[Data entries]

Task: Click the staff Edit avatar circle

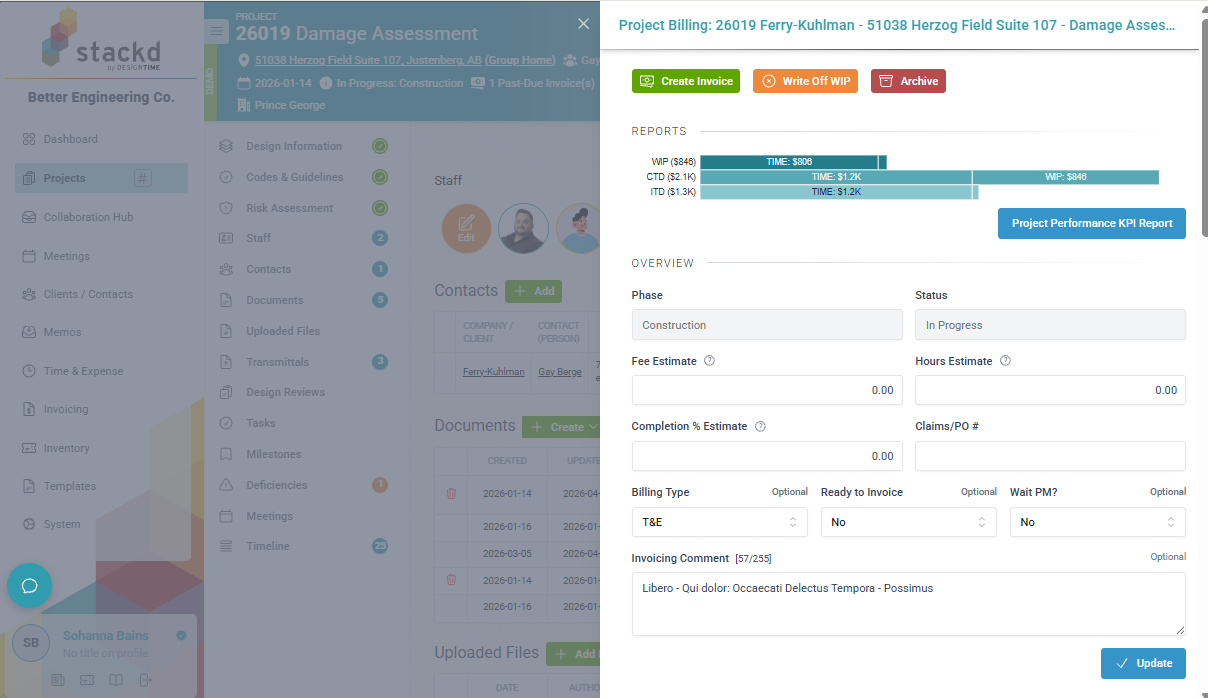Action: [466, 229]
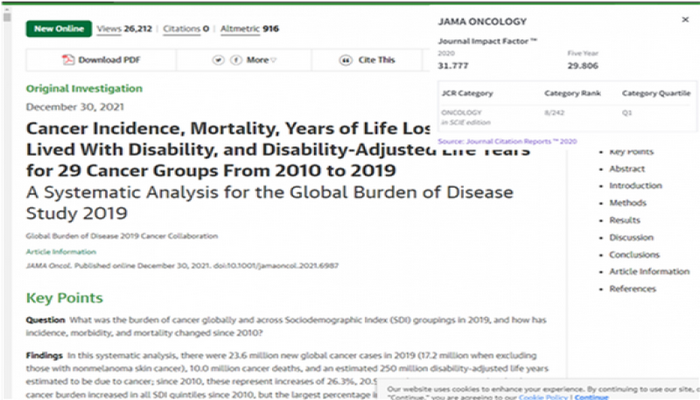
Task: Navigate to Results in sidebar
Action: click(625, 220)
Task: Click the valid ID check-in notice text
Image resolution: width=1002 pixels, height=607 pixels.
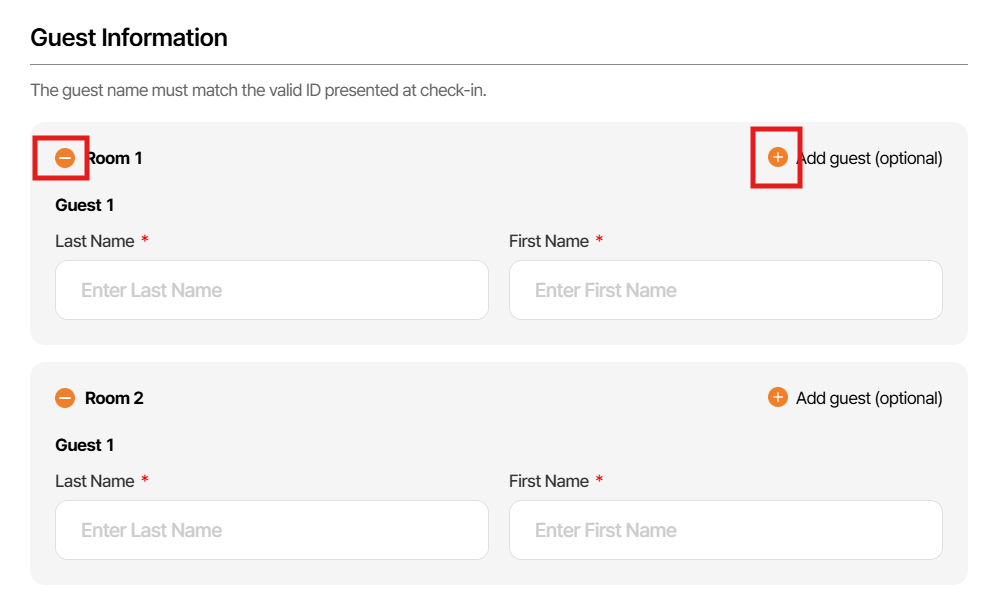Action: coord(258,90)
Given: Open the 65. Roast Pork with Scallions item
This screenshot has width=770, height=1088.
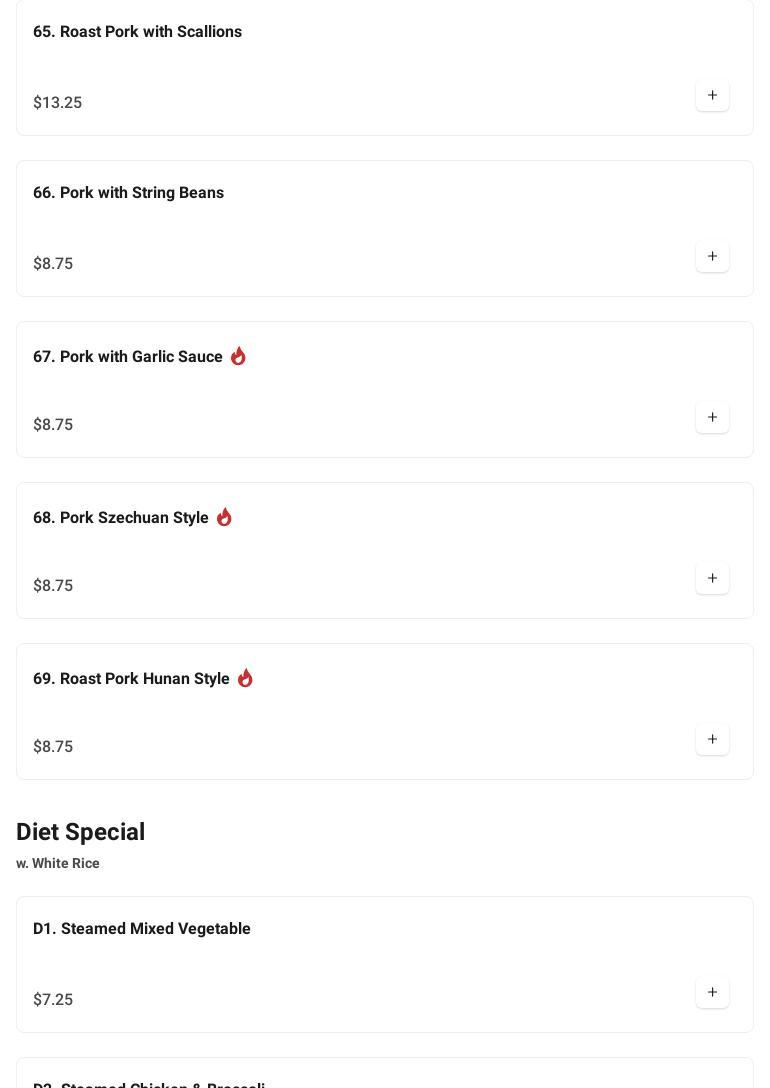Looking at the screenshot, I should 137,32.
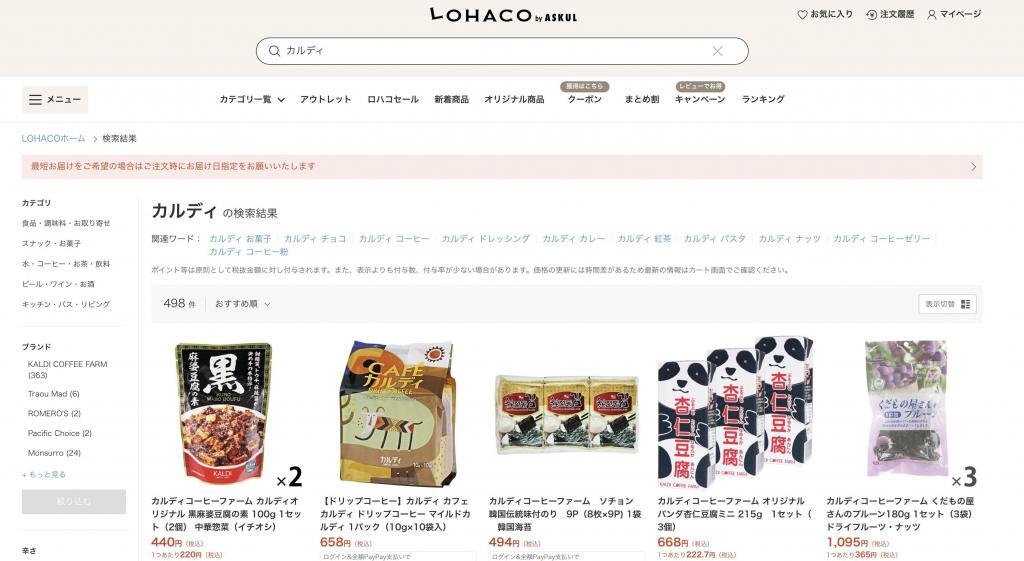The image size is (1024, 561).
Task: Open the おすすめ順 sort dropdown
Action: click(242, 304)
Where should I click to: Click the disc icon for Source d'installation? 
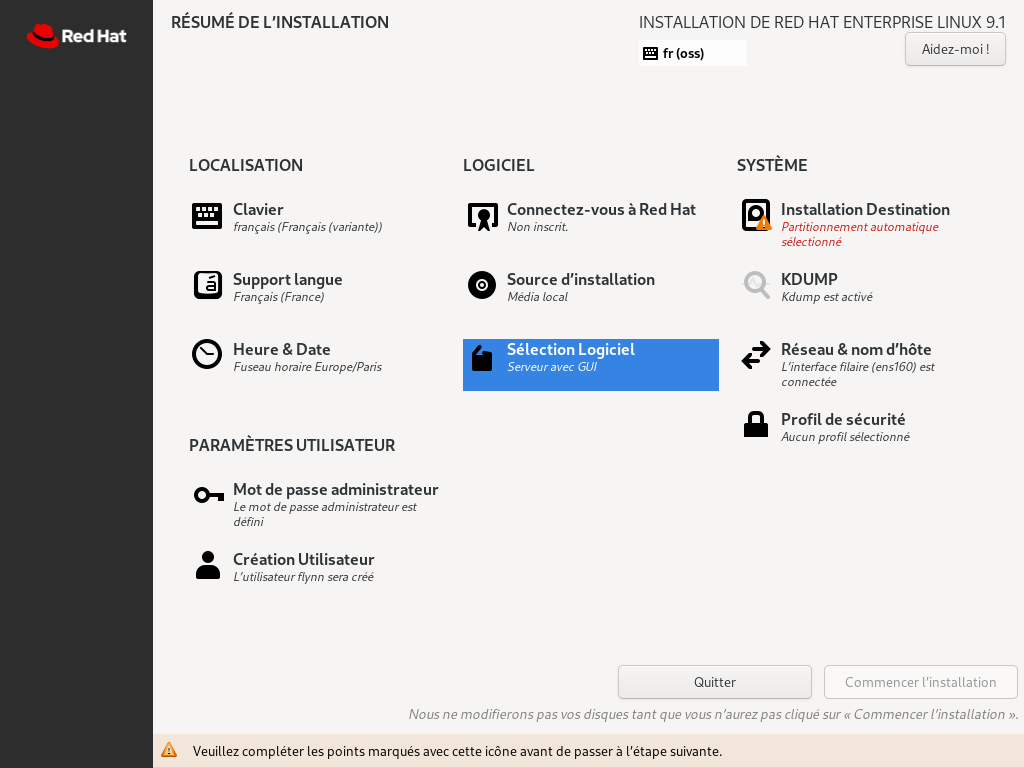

PROBLEM DESCRIPTION: Your copy should hold exactly the lines from the line bearing "Task: Click the valid ID check-in notice text" through the end of the data, both included, and no pictures or anything further.

SOLUTION FOR THIS EXERCISE:
Task: Click the valid ID check-in notice text
Image resolution: width=1002 pixels, height=607 pixels.
Action: coord(258,90)
Given: Open the 65. Roast Pork with Scallions item
This screenshot has width=770, height=1088.
Looking at the screenshot, I should 137,32.
The image size is (1024, 561).
Task: Open the おすすめ順 sort dropdown
Action: click(242, 304)
Where should I click to: Click the disc icon for Source d'installation? 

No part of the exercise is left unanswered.